**GOAL OF THE EXERCISE**: Your answer must be the exact lines below, starting with the line with "Viewport: 837px width, 422px" and going on through the line with "This screenshot has height=432, width=679.", both included, with no pictures.

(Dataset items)
BEGIN

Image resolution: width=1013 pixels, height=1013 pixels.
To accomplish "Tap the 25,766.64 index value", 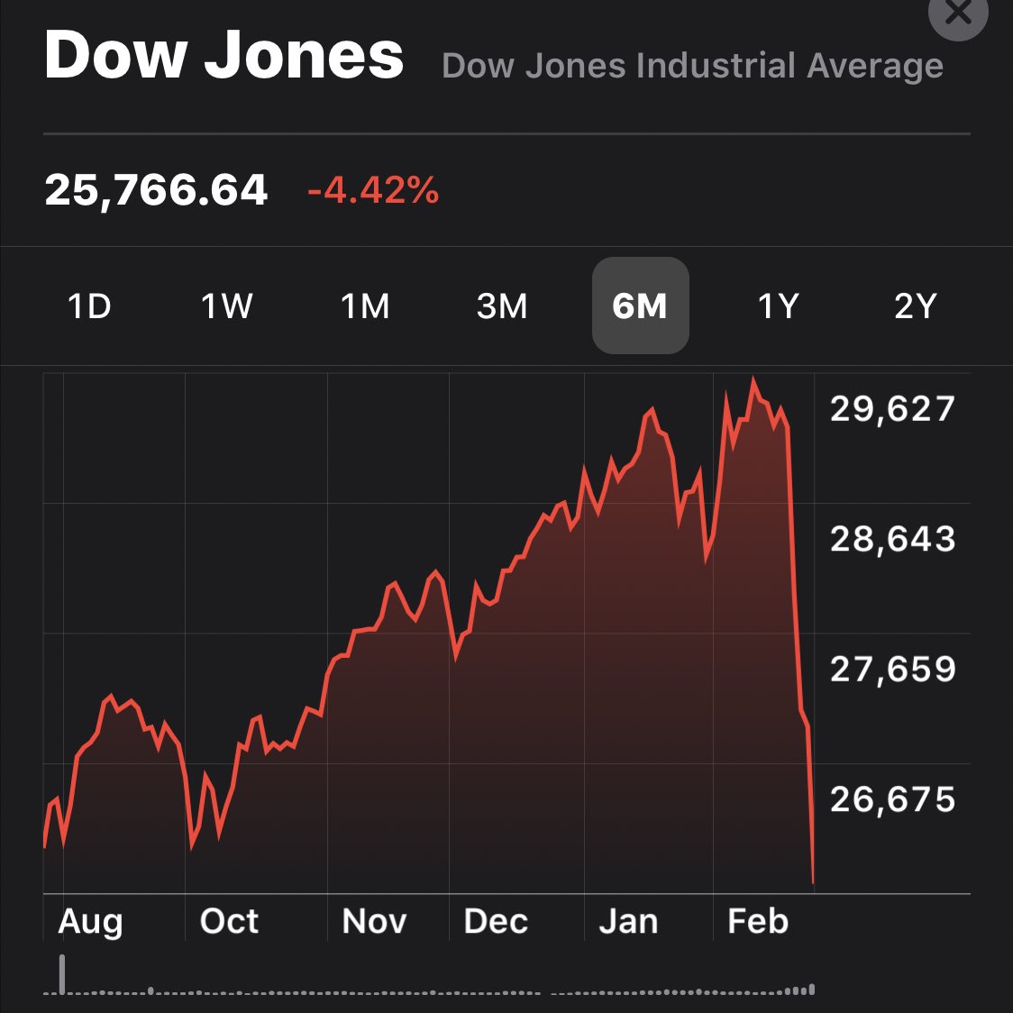I will tap(156, 190).
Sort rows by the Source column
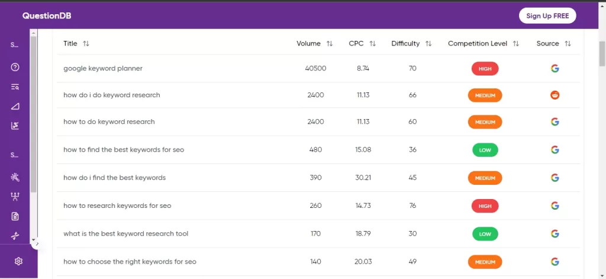 point(568,44)
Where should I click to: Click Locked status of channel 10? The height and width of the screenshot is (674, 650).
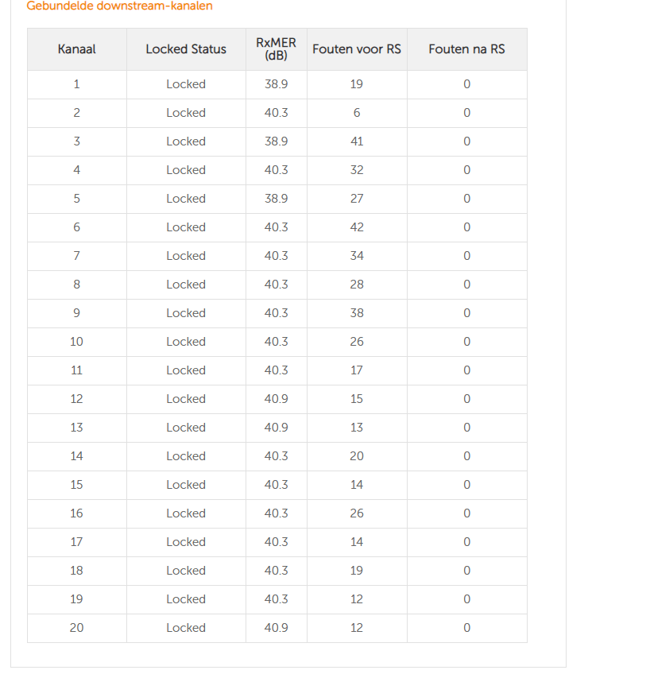click(x=186, y=342)
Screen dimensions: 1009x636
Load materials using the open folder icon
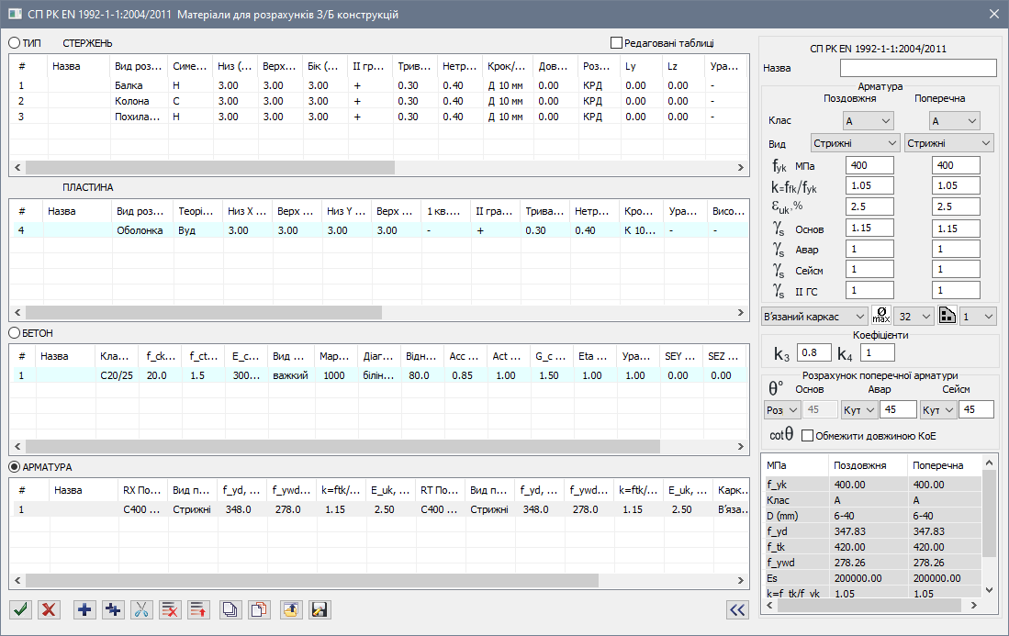(291, 608)
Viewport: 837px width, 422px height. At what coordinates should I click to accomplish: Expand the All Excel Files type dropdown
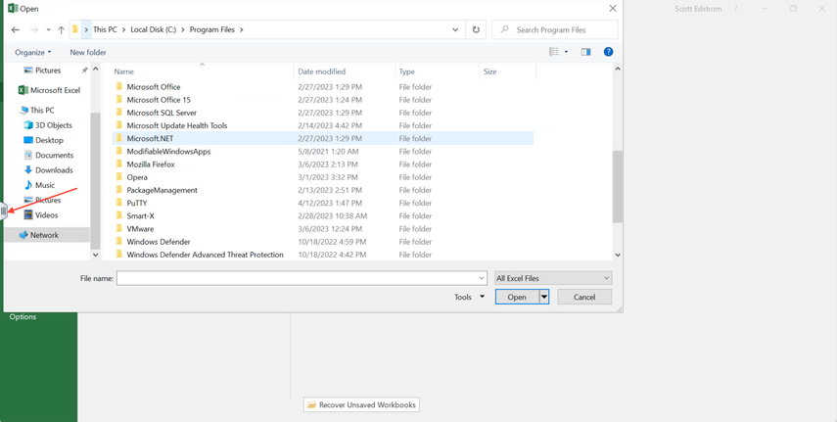tap(553, 278)
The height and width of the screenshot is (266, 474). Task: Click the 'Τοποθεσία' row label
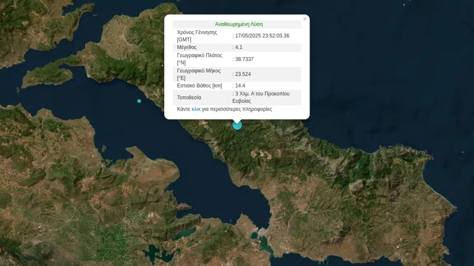189,98
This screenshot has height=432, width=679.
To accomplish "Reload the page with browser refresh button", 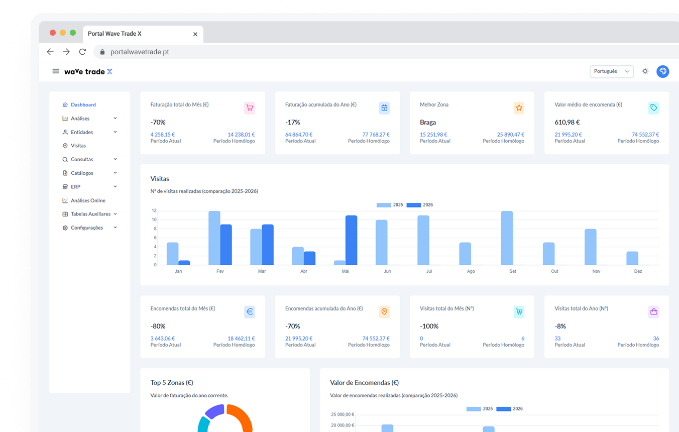I will (x=82, y=52).
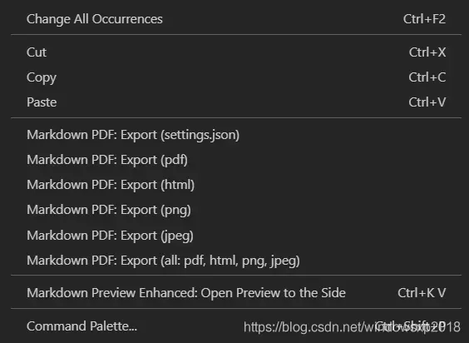
Task: Choose Cut from the context menu
Action: coord(236,52)
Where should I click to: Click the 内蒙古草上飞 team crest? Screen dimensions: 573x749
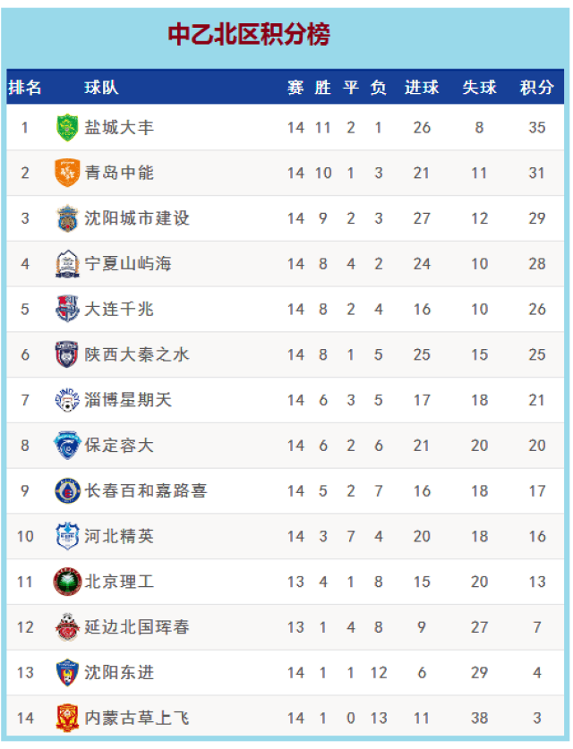point(67,718)
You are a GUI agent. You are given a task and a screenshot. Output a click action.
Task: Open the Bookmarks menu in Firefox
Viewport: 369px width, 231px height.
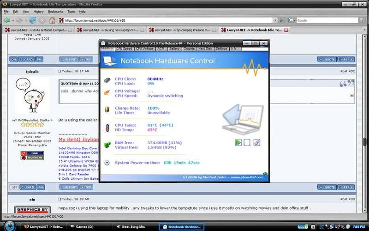tap(55, 11)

END

**RESULT OF THE EXERCISE**:
Viewport: 837px width, 422px height. At what coordinates should I click to accomplish: Expand the All Excel Files type dropdown
tap(553, 278)
The height and width of the screenshot is (266, 474). Task: Click the 'Τοποθεσία' row label
189,98
This screenshot has height=432, width=679.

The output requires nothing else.